Re-Writing the Rules

Assessing Civil Servants’ ‘Political Quality’ Will Influence the Rules they Make for NGOs

Against a backdrop of talk of a “new cold war” between China and the U.S., it is more important than ever for international NGOs, scholars, and policymakers to understand the dimensions of the environment in which their Chinese counterparts work. In this context, two political trends in China merit attention: first, changing incentive structures for government officials, including those who are charged with overseeing civil society affairs; and second, narrowing definitions of permissible civil society activity. These two trends have the potential to significantly reshape and further restrict space for civil society activity in mainland China.

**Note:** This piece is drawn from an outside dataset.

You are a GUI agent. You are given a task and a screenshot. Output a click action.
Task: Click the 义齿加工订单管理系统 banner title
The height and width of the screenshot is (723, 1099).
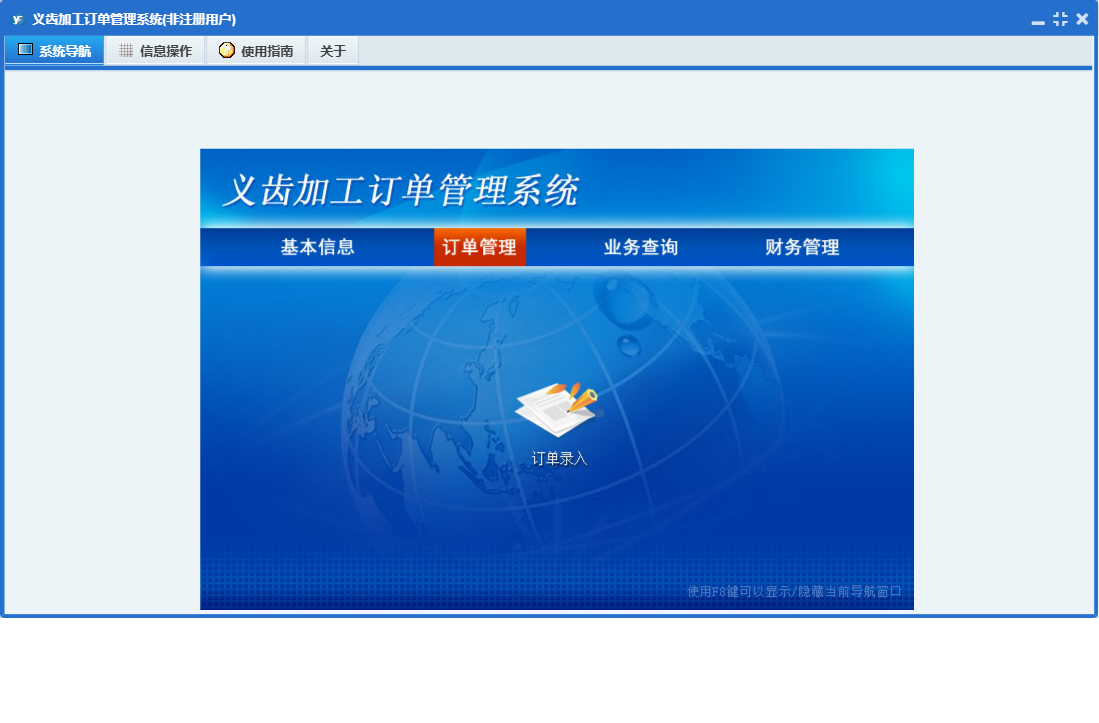pos(400,190)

Revisions to China’s Civil Servants Law, which went into effect on June 1, are a clear illustration of the first trend. The newly amended Law seeks to shape the behavior of all employees in state-salaried administrative posts (行政编织, xingzheng bianzhi) who perform public duties. This includes ministers and mayors but also millions of lower-ranking public employees. The Law alters their incentive and penalty structures by putting “politics” front and center. It institutionalizes the use of a person’s “political quality” (政治素质, zhengzhi suzhi) as one of the two dominant criterion in assessing their work, breaking with the practice of, for over three decades, focusing primarily on “work achievements”(工作实绩, gongzuo shiji). Now, these two major areas of assessment are mentioned together in the Law, with "political quality" placed first. Decisions on all appointments and promotions must emphasize “political indicators” and prioritize “morality,” which has long been defined in vague political terms. The fuzziness of each of these terms leaves the task of interpretation up to individual civil servants and those assessing them, who will likely take their cues from things like political speeches, drives, documents, and online apps to determine for themselves how they are expected to behave.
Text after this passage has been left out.